### Assignment
Filter out every line below that lacks "photo", and copy the rest.

== Data ==

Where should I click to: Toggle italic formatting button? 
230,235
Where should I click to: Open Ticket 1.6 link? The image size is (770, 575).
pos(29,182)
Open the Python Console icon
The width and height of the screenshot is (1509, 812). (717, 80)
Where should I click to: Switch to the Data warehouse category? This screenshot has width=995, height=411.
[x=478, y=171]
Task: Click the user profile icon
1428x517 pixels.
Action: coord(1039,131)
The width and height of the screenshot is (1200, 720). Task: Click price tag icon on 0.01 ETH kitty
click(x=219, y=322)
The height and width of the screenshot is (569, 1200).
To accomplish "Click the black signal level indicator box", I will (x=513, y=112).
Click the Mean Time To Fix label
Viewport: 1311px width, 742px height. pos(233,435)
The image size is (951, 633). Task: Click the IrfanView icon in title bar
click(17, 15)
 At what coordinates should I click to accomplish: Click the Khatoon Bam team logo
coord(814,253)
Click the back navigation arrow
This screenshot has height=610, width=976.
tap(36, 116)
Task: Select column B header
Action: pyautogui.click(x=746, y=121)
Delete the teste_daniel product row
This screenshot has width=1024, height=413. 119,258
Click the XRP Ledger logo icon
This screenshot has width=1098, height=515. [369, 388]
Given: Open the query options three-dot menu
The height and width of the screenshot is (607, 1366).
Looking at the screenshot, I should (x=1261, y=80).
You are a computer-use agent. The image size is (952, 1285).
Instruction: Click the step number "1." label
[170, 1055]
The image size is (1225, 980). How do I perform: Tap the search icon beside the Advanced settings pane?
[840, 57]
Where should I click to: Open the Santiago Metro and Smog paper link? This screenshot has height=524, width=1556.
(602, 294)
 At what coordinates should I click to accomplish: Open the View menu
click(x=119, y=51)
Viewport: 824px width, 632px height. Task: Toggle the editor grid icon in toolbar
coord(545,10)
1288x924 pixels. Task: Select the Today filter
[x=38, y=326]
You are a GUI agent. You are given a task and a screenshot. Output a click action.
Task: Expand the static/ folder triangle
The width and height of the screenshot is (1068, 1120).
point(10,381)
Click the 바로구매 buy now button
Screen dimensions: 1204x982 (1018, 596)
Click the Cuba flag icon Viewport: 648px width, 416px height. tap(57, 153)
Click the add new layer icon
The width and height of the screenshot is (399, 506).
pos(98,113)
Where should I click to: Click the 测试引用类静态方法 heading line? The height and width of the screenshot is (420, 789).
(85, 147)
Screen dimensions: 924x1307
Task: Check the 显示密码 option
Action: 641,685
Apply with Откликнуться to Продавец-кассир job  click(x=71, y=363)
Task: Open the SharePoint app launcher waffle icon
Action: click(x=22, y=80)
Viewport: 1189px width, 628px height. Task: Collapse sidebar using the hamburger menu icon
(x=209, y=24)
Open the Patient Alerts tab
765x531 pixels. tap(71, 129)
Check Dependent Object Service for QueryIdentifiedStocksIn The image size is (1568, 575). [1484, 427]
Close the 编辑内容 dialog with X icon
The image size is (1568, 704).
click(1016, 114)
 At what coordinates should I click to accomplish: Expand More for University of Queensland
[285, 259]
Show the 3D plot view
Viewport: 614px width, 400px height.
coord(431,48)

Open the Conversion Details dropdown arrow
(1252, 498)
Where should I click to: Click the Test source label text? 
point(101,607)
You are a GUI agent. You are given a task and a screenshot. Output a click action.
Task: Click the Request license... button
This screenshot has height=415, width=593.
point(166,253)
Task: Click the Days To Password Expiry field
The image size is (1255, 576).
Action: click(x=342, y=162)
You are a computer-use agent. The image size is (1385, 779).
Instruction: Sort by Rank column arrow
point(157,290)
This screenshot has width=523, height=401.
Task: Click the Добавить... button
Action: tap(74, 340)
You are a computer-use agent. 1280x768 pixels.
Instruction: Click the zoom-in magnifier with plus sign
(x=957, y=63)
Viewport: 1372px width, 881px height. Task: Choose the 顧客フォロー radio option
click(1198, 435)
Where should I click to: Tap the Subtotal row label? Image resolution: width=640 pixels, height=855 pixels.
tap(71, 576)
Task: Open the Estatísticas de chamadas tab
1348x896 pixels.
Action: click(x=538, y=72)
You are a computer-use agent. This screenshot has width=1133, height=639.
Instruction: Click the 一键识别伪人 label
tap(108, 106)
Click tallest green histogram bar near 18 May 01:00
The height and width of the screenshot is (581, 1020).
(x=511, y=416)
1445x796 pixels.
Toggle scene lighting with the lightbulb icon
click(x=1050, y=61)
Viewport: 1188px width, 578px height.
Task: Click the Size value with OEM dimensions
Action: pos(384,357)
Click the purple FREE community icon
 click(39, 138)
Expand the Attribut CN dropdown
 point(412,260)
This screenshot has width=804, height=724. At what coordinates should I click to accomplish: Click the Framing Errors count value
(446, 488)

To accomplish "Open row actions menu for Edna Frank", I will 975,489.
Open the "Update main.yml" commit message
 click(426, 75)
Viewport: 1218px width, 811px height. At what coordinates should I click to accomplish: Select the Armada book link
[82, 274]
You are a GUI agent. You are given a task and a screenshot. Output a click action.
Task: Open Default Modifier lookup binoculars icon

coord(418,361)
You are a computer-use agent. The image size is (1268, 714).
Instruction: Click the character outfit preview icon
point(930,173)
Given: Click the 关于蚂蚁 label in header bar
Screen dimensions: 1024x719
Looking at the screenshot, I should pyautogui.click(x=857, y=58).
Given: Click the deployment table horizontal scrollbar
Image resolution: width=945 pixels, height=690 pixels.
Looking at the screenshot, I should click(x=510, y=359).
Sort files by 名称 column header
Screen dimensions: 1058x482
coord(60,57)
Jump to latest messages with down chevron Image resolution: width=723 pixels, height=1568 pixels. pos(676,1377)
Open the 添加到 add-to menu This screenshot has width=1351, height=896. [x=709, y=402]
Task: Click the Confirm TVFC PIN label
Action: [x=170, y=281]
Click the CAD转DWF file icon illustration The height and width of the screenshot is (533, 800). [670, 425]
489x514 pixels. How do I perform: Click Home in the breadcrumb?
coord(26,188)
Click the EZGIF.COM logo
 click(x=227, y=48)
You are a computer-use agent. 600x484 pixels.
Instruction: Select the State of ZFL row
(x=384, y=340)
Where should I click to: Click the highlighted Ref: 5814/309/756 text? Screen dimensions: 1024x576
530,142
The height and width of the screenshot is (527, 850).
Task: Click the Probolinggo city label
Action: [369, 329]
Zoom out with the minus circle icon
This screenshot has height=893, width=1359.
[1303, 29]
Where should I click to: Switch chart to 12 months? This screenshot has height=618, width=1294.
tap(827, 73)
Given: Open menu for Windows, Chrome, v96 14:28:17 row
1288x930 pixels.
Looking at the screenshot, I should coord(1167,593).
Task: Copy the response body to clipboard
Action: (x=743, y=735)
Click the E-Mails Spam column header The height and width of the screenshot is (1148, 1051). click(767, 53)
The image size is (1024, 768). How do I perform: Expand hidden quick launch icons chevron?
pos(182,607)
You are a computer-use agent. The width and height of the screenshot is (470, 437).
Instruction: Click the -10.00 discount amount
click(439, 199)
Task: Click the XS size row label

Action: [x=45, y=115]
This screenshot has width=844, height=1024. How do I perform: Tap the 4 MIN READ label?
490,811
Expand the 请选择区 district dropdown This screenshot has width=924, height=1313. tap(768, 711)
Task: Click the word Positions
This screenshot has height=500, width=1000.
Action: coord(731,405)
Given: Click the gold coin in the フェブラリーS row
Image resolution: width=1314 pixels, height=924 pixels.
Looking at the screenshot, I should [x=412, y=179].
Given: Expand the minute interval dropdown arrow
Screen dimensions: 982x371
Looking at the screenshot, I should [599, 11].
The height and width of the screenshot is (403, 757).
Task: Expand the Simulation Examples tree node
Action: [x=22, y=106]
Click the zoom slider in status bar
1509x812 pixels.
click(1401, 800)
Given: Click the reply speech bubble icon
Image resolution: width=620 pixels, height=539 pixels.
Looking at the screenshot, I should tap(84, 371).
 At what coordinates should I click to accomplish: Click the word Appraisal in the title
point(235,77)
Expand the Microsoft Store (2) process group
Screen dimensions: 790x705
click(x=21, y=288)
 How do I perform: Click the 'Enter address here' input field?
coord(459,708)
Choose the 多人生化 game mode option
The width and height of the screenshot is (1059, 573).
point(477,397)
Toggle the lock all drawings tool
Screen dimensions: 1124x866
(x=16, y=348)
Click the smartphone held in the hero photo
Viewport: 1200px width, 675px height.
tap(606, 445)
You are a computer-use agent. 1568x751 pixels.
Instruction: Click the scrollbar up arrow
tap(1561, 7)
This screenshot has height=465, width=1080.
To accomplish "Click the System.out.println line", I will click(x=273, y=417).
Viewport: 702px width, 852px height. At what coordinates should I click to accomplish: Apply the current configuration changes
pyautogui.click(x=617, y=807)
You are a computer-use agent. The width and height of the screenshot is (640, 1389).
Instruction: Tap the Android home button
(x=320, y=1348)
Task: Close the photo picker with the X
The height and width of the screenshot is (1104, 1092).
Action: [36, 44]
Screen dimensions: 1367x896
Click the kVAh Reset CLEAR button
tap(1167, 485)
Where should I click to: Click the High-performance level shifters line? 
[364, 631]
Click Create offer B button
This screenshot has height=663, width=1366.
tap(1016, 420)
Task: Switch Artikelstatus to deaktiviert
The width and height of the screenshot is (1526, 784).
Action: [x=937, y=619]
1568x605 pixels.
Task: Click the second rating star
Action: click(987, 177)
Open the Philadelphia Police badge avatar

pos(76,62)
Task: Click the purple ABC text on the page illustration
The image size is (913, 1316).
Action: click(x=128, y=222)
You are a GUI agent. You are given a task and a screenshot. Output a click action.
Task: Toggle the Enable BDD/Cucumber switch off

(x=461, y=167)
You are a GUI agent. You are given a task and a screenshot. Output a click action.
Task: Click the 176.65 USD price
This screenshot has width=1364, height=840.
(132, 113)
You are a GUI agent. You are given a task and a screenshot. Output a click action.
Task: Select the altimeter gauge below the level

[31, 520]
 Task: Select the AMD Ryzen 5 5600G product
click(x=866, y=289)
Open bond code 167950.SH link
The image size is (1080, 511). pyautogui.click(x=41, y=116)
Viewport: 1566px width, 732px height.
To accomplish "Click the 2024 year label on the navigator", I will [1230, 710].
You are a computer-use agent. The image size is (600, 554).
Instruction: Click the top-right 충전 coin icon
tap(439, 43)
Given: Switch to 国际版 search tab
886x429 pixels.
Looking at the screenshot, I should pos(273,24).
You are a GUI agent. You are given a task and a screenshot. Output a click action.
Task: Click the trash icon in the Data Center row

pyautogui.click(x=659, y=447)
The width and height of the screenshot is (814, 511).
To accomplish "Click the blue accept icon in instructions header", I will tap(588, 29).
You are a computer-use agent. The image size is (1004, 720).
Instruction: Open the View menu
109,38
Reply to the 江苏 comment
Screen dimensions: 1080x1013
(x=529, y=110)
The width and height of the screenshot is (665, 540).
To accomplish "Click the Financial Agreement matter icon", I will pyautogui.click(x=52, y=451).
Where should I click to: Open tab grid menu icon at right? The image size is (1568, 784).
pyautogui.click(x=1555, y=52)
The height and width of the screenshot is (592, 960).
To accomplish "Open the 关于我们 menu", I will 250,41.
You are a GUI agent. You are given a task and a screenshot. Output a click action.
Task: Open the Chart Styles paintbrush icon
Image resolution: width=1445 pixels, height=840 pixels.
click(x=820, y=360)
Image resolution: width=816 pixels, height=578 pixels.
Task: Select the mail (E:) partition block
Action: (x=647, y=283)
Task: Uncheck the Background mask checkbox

===

### Answer
Click the smartphone held in the hero photo
Task: Close the photo picker with the X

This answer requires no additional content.